> **Required action 1**
In the comment thread on tree rings, what year did the Editor's own reconstruction of CET go back to?
> **Required action 2**
From the tree-ring comment thread, write out the part that opens with the words containing "This means they" and closes with "and what not?".

> **Text**
------------------------------------------------------------

February 6, 2012 12:49 am

I think he’s just making it up as he goes along!

Bertram Felden
February 6, 2012 12:55 am

“We know these tree rings capture most temperature changes quite well,”
Erm, no they don’t.

Editor
February 6, 2012 1:07 am

I recently wrote an article whereby I looked in detail at the methods of temperature reconstruction used by Dr Mann and Hubert Lamb when carrying out my own reconstruction of CET back to 1538
http://judithcurry.com/2011/12/01/the-long-slow-thaw/
It is very difficult to see how and why this myth surrounding the accuracy of tree rings has come about. As an approximate measure of precipitation they may be ok, but they are certainly no sort of reliable indicator of temperatures to fractions of a degree. It is disappointing that bona fide climate sciemtits do not point out the limited worth of tree rings and similar proxies.
tonyb

February 6, 2012 1:07 am

Trees don’t grow in the winter. Look out the window and you can see how inactive they are.
This means they don’t record anything in the tree rings about the winter time.
What’s about the night time? I read that the trees are partially shut down (asleep)..
Q: What do tree rings really record and what not?

February 6, 2012 1:10 am

Poor Mr Mann, his specialty becomes ever more obsolete as more high quality satellite data streams in by the day. A third of a century of data now. Since I started my climate research 2 years ago, the length of time of this high quality unbiased data has grown by 6 percent. The climate sensitivity question will be answered not with tree rings, but by the work of the likes of Dr. Roy Spencer.

Phillip Bratby
February 6, 2012 1:13 am

I don’t seen any signs that an expert statistician has been involved in the paper. I wonder why not.

sunderland steve
February 6, 2012 1:14 am

“We know these tree rings capture most temperature changes quite well,” said Michael Mann,
Yeah, apart from those that occur outside the growing season and those that are masked/enhanced/suppressed by variation in precipitation.
Face it Michael, tree rings are useless for temperature reconstructions.

RB
February 6, 2012 1:19 am

“quite well”.
Well thats me convinced. Where do I send my taxes?

Markus Fitzhenry.
February 6, 2012 1:28 am

Every tree is different, as we are.
They took a miniscule sample, averaged it and expected it to apply it to a universal theory.
Deluded.

brokenhockeystick
February 6, 2012 1:31 am

So, what he’s saying is that tree rings are great for indicating when its bright and warm but they can’t show when its dull and cold. In-built warming bias, maybe…?

Doug UK
February 6, 2012 1:34 am

“We know these tree rings capture most temperature changes quite well,” said Michael Mann,
“They do – honestly! – believe me!! – I speak from a position of authority”

------------------------------------------------------------

> **Raw data**
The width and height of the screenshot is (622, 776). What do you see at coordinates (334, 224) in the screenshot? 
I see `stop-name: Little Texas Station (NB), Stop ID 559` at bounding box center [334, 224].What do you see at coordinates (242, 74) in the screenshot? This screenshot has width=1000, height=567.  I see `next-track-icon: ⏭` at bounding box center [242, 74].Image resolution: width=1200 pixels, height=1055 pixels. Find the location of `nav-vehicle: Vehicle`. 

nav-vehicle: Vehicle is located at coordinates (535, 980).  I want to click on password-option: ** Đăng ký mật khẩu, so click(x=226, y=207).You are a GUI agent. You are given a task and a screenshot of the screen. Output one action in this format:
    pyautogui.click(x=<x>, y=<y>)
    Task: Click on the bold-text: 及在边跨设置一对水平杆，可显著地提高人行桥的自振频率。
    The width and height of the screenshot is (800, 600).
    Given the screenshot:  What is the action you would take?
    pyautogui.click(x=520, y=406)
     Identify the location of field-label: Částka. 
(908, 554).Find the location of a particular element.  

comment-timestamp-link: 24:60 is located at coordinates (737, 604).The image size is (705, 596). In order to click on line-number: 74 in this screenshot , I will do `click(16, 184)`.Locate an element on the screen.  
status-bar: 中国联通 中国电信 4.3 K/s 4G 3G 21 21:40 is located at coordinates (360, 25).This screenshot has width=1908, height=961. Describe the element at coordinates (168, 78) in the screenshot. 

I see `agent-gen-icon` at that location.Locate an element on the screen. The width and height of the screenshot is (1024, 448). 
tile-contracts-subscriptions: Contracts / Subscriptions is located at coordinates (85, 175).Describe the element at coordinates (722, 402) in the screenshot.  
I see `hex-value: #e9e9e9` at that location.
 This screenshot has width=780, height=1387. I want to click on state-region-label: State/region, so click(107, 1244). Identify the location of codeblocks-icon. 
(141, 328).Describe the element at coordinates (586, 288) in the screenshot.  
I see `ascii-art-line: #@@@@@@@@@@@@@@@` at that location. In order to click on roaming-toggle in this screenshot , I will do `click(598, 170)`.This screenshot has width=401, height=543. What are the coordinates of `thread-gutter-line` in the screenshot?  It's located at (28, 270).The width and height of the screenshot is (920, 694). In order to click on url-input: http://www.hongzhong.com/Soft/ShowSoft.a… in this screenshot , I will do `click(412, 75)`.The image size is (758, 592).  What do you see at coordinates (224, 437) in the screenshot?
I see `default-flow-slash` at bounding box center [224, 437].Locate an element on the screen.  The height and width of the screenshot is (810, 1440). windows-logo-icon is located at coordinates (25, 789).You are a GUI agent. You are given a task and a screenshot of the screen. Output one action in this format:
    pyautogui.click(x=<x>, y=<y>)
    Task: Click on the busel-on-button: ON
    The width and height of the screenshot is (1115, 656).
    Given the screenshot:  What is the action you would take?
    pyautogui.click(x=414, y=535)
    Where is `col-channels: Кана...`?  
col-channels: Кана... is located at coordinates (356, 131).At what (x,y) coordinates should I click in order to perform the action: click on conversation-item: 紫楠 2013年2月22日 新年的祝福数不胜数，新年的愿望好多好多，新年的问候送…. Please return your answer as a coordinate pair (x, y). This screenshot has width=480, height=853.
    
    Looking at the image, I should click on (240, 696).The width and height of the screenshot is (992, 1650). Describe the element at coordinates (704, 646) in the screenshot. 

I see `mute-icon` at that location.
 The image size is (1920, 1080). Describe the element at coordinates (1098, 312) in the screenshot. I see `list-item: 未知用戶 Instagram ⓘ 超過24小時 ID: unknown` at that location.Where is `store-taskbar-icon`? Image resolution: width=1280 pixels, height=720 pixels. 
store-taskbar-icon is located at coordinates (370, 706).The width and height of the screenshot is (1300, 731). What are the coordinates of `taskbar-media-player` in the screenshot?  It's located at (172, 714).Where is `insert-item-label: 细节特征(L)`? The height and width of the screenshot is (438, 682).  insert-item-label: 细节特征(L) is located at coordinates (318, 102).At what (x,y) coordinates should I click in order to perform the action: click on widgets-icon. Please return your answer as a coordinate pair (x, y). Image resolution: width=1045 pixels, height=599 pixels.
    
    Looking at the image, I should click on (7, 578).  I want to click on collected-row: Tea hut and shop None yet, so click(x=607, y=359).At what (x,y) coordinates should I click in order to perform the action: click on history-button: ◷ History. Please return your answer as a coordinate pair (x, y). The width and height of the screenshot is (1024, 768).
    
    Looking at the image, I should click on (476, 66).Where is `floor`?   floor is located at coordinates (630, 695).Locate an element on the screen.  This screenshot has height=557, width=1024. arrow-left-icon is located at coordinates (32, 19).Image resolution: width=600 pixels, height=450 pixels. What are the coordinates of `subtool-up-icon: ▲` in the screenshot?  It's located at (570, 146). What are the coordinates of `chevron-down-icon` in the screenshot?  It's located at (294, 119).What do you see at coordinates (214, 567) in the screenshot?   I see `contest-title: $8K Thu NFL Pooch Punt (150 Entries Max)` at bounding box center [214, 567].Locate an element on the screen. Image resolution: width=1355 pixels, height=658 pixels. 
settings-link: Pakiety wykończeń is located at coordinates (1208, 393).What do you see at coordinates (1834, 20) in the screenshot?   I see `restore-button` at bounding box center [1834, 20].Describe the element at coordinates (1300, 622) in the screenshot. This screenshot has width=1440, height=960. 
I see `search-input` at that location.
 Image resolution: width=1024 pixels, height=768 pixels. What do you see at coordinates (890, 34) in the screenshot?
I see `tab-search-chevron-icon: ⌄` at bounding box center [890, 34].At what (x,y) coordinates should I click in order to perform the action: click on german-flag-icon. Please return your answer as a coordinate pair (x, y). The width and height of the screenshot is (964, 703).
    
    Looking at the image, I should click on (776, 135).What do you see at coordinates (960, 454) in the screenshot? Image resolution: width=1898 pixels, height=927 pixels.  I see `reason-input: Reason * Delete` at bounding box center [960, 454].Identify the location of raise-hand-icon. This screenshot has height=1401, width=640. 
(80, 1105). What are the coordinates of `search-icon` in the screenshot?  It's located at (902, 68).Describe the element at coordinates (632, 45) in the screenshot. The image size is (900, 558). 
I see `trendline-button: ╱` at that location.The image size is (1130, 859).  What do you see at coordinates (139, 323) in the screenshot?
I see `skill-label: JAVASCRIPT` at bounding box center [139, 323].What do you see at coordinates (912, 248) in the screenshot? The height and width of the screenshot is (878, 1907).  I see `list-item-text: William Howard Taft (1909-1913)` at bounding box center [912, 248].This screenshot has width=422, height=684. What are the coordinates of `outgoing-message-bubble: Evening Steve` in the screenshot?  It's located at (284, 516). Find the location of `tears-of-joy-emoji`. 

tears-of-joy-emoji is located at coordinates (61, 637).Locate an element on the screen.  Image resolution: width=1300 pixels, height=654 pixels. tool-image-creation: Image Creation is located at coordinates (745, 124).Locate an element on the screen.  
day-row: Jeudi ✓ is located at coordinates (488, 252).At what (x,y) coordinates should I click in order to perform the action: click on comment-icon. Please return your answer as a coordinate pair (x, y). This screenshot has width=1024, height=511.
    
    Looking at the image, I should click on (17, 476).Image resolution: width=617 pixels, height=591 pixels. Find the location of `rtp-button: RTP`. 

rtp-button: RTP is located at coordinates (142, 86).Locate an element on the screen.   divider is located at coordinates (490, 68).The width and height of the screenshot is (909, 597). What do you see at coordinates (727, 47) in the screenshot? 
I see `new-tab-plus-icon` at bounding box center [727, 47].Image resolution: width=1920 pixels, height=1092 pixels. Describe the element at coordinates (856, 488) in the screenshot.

------------------------------------------------------------

> **Output 1**
1538

> **Output 2**
This means they don’t record anything in the tree rings about the winter time.
What’s about the night time? I read that the trees are partially shut down (asleep)..
Q: What do tree rings really record and what not?